17. An electronic device comprising:

an image sensing pixel array; and

a readout circuit for the image sensing pixel array, and comprising a column multiplexer comprising a first sampling capacitor and a second sampling capacitor, and readout circuitry capable of performing correlated double sampling (CDS) during which the second sampling capacitor is sampled twice, the second sampling capacitor having a smaller capacitance than the first sampling capacitor

18. The electronic device of claim 17, wherein the device is an image sensor.

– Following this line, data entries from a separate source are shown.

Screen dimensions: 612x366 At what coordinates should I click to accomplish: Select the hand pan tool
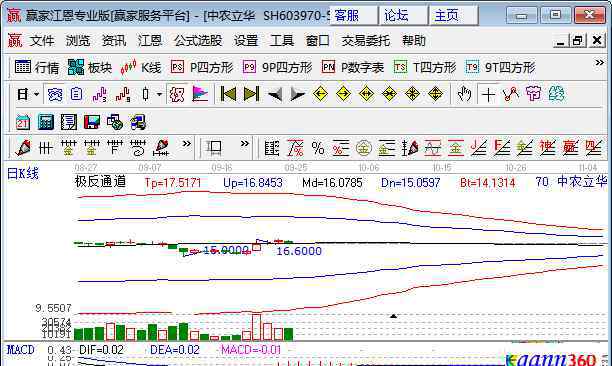(x=464, y=94)
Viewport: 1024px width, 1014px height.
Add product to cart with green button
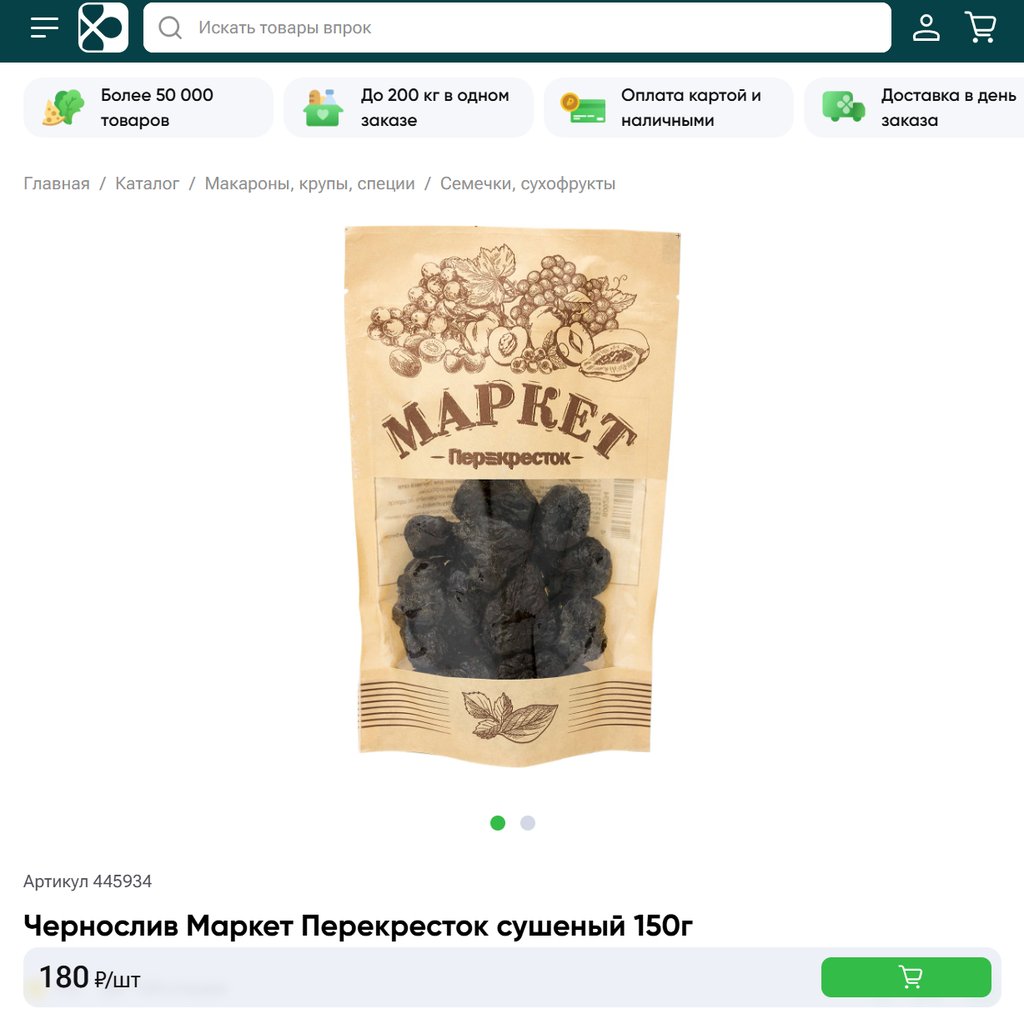coord(906,977)
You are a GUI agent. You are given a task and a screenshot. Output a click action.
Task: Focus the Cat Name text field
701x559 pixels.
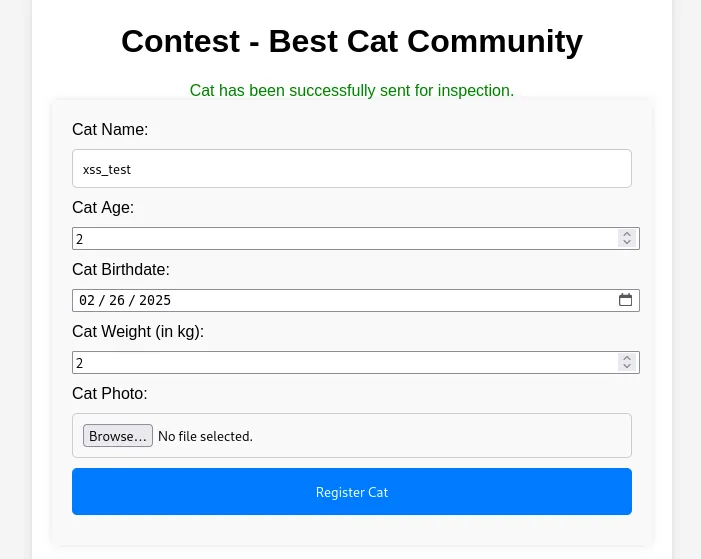[x=352, y=169]
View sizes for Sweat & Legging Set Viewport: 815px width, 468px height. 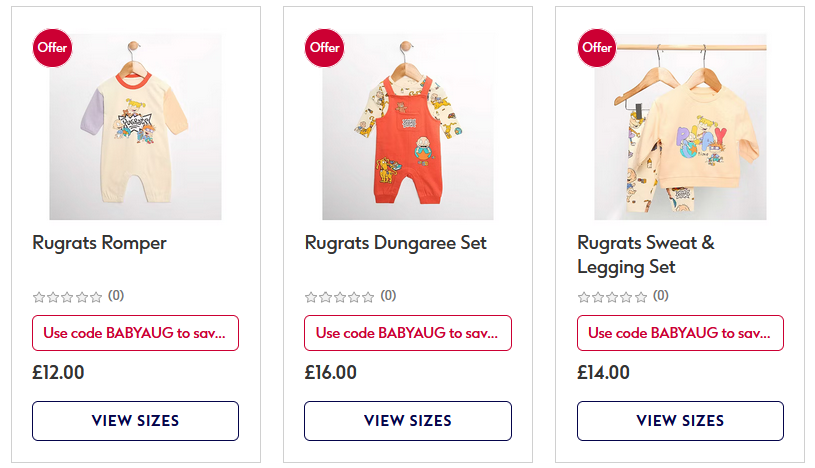click(x=680, y=421)
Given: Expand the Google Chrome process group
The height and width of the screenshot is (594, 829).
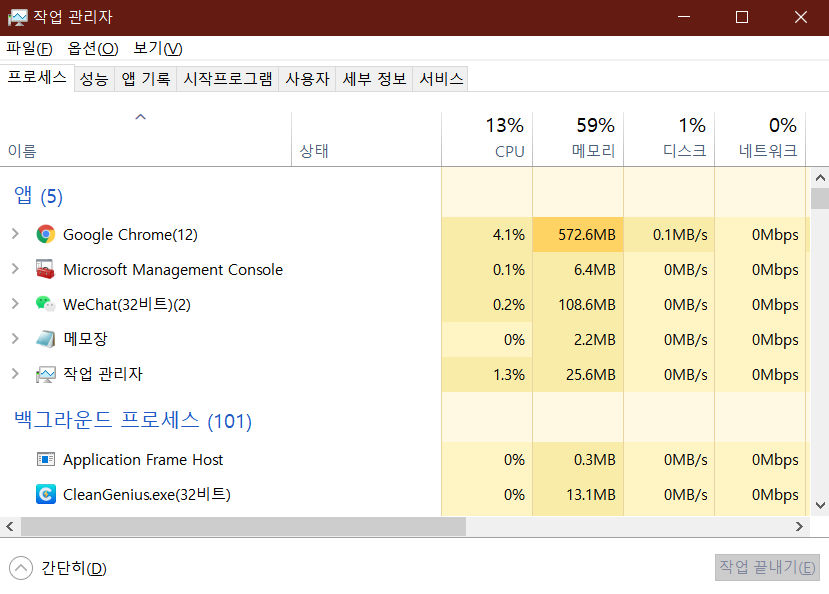Looking at the screenshot, I should pyautogui.click(x=17, y=234).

19. The electronic device of claim 17, wherein the device is a digital camera.

20. The electronic device of claim 17, wherein the device is a mobile telephone including a digital camera.

21. The electronic device of claim 17, wherein the device is an optical mouse.

22. A method of reading out signals from an image sensing pixel array, the method comprising:

sampling a first signal onto a first capacitor and a second capacitor, the second capacitor having a smaller capacitance than the first capacitor;

sampling a second signal onto the second capacitor; and

performing correlated double sampling based on the first and second sampled signals.

23. The method of claim 22, wherein the second capacitor is less than half the size of the first capacitor.

24. The method of claim 23, wherein the second capacitor has a value of less than 0.5 pF and the first capacitor has a value greater than or equal to 1 pF.